Extracted data entries:
|---|
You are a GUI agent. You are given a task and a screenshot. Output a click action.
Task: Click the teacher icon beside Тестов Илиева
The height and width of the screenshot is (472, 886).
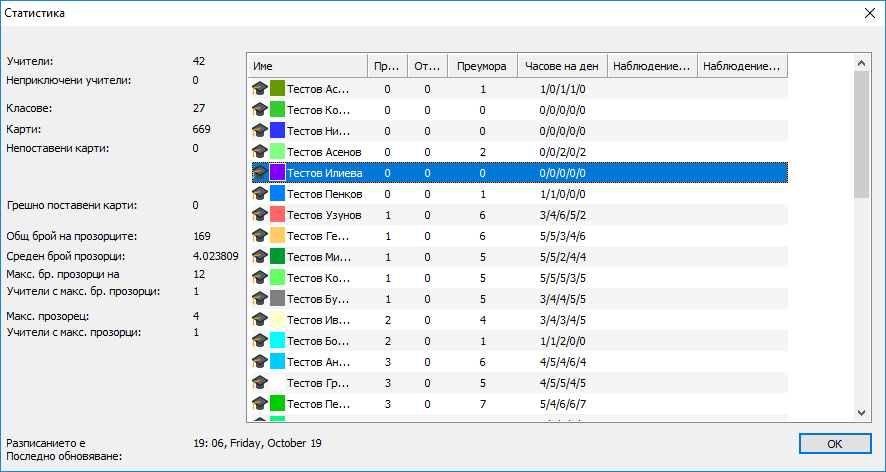[260, 173]
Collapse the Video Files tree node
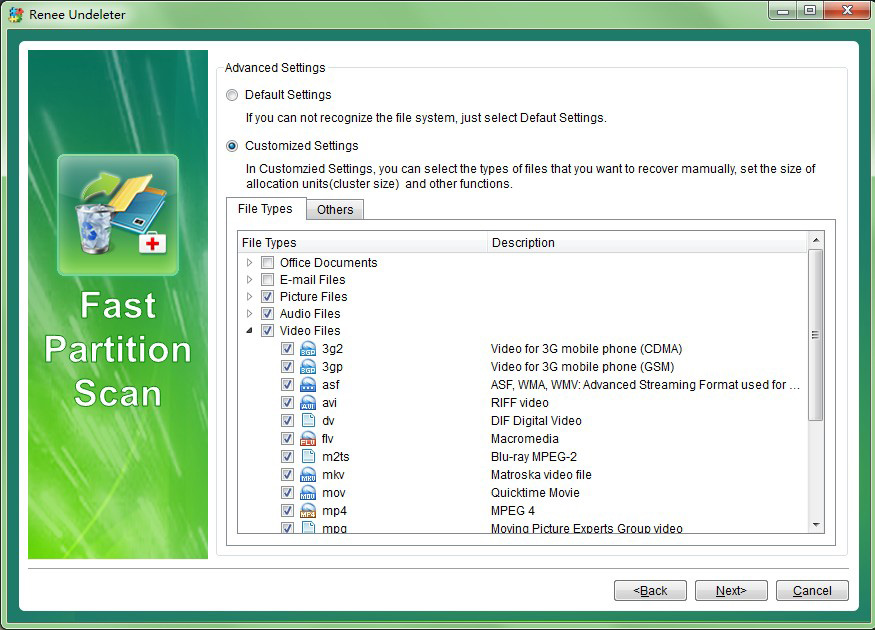875x630 pixels. 249,331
|---|
▶ **STATED TASK**: Repeat every line of the records above word for word, leaving out the pictures.

▶ **CORRECT RESULT**:
You are a GUI agent. You are given a task and a screenshot. Output a click action.
Task: Click the teacher icon beside Тестов Илиева
The height and width of the screenshot is (472, 886).
[260, 173]
Collapse the Video Files tree node
875x630 pixels. 249,331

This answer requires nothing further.